- _YOUR TASK_
With pictures omitted, the line containing "Task: Click Stella's purple robot avatar" and all later lines of the records below are to be restated word for word.

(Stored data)
-------

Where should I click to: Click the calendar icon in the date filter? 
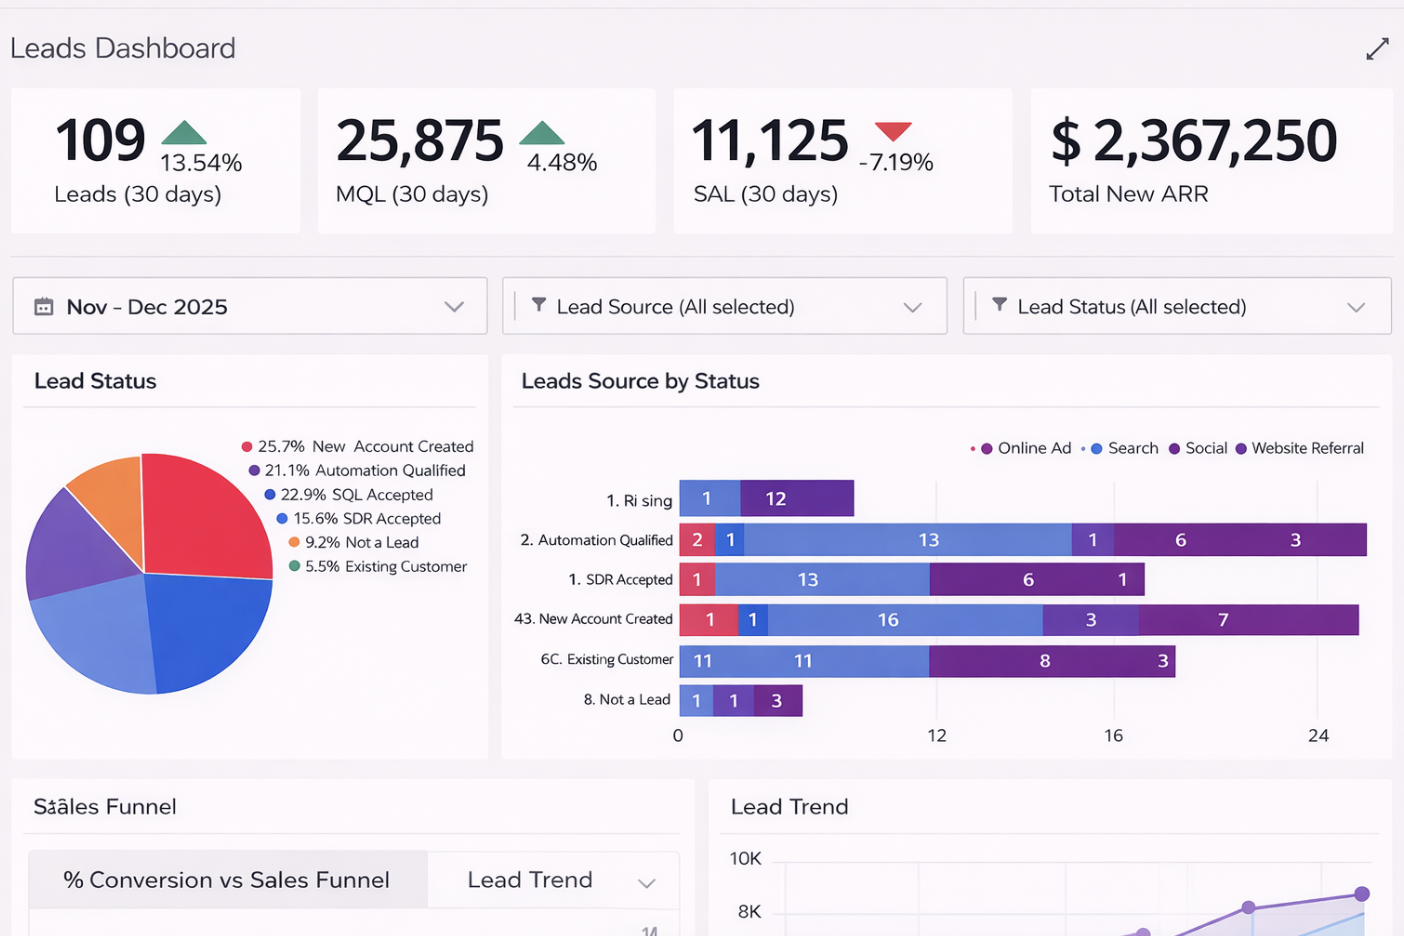click(42, 306)
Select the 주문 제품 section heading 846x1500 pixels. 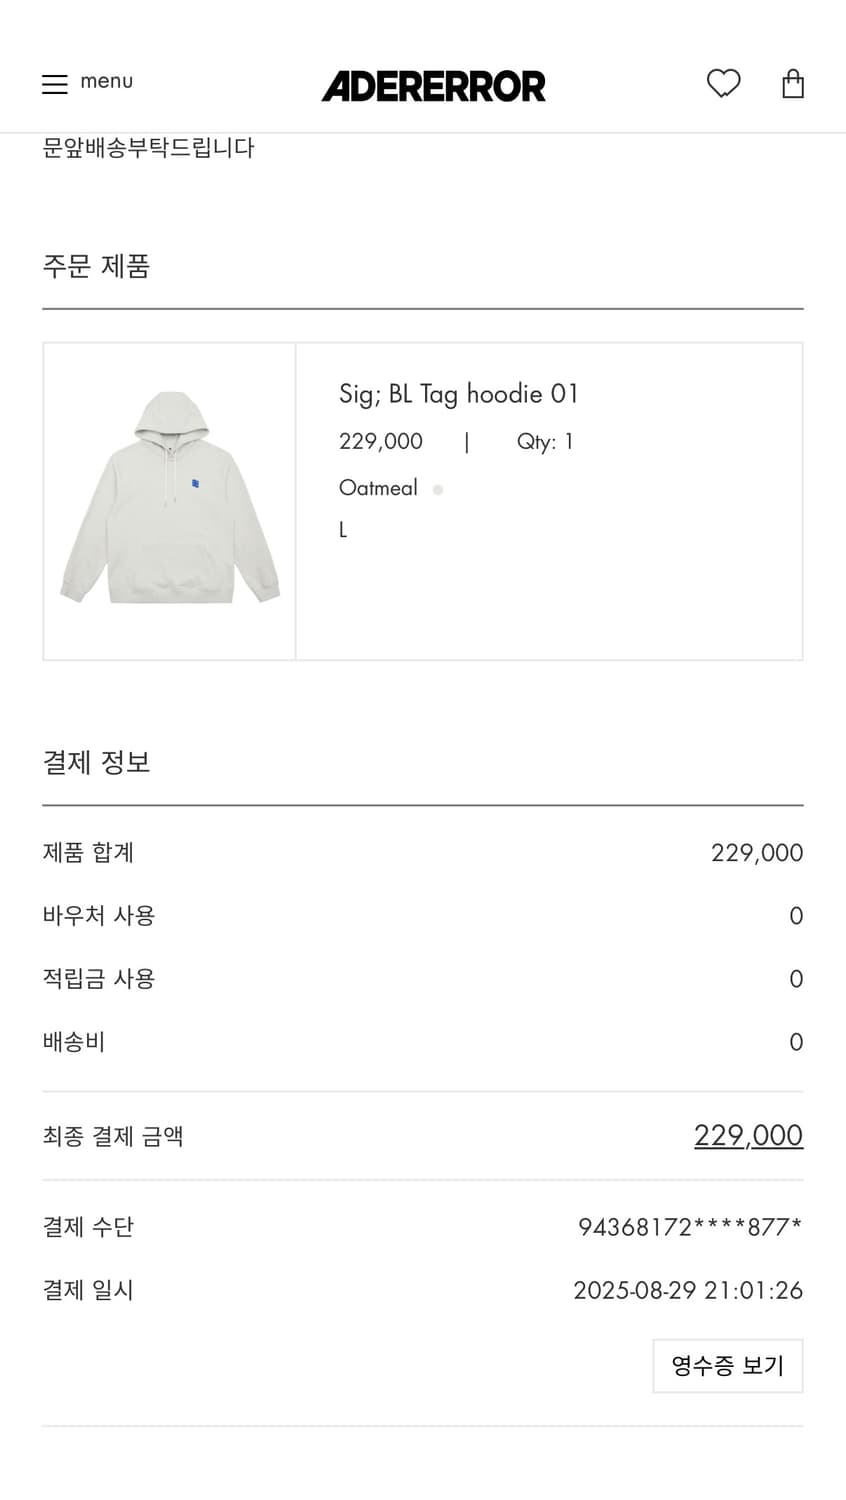coord(96,266)
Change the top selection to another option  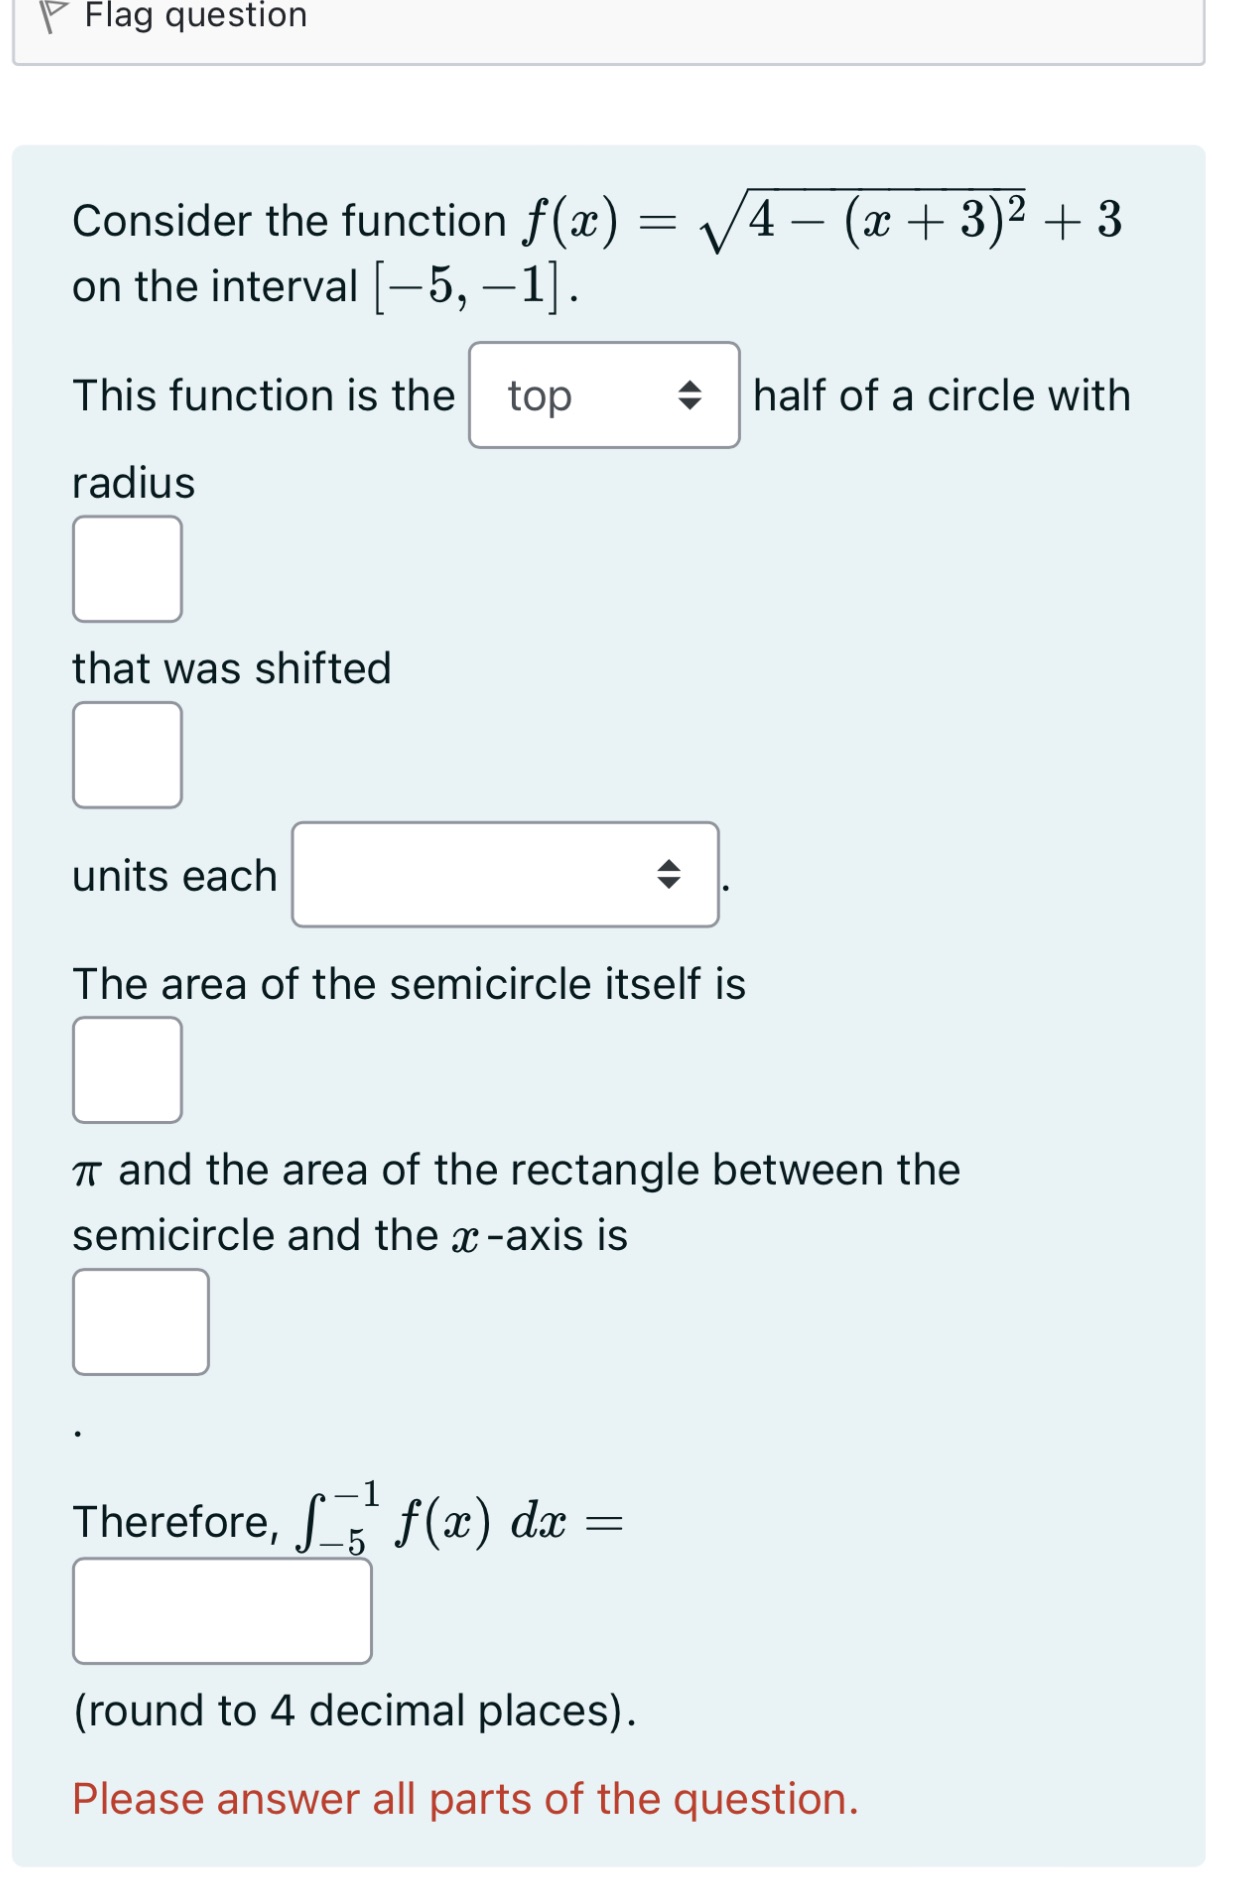click(x=603, y=395)
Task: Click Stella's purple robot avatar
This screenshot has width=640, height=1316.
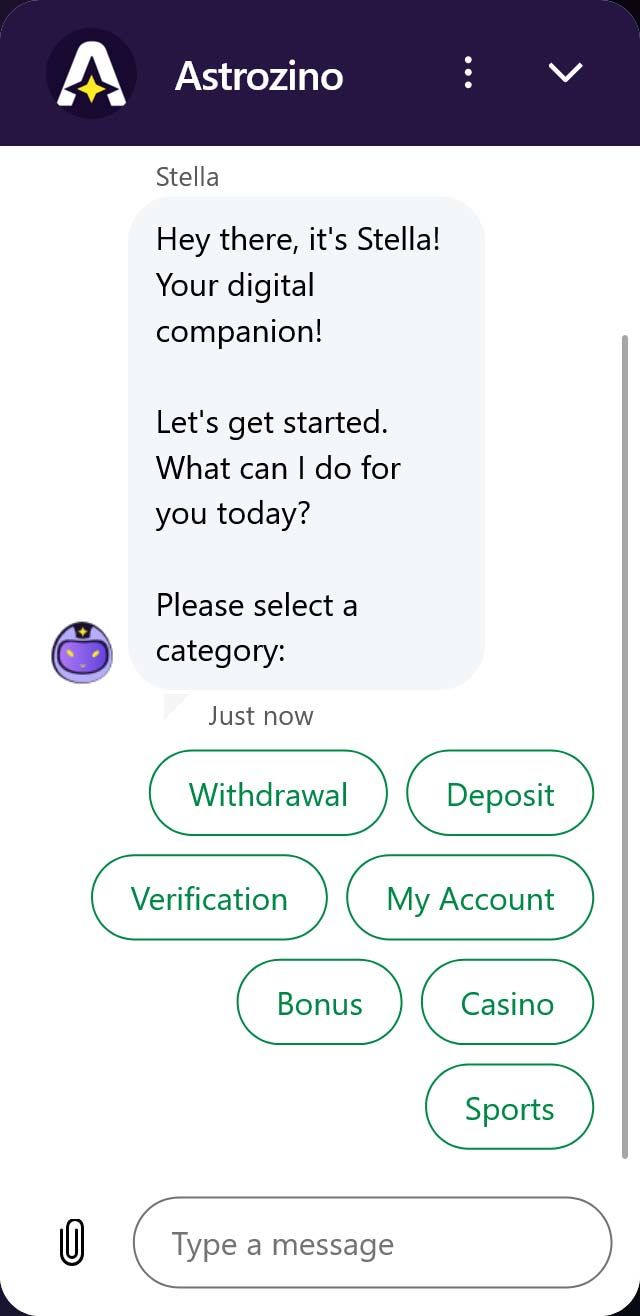Action: tap(82, 652)
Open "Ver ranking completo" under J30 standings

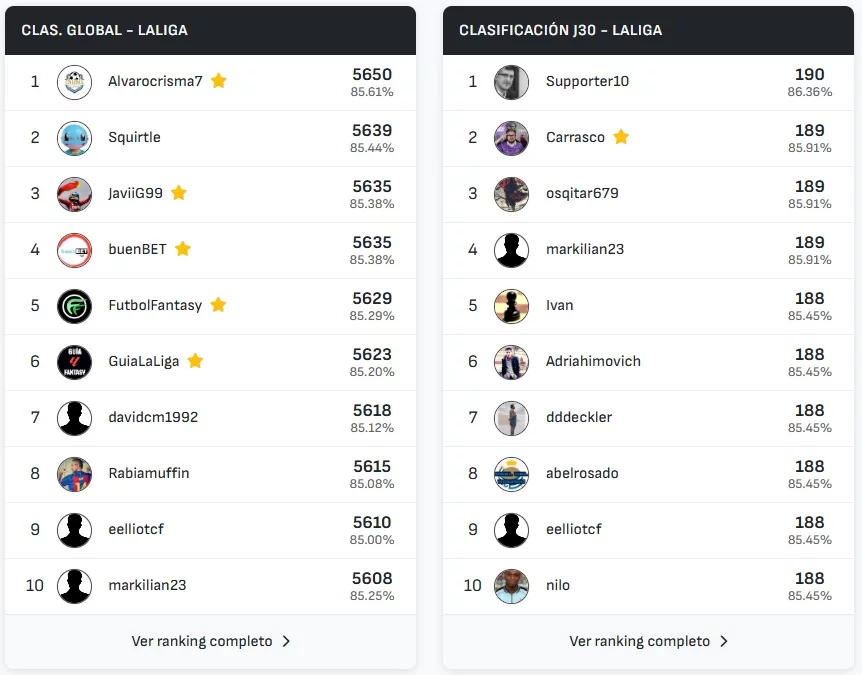[639, 642]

-------

- _ANSWER SPACE_
Task: Click Stella's purple robot avatar
This screenshot has width=640, height=1316.
Action: tap(82, 652)
Open "Ver ranking completo" under J30 standings

[639, 642]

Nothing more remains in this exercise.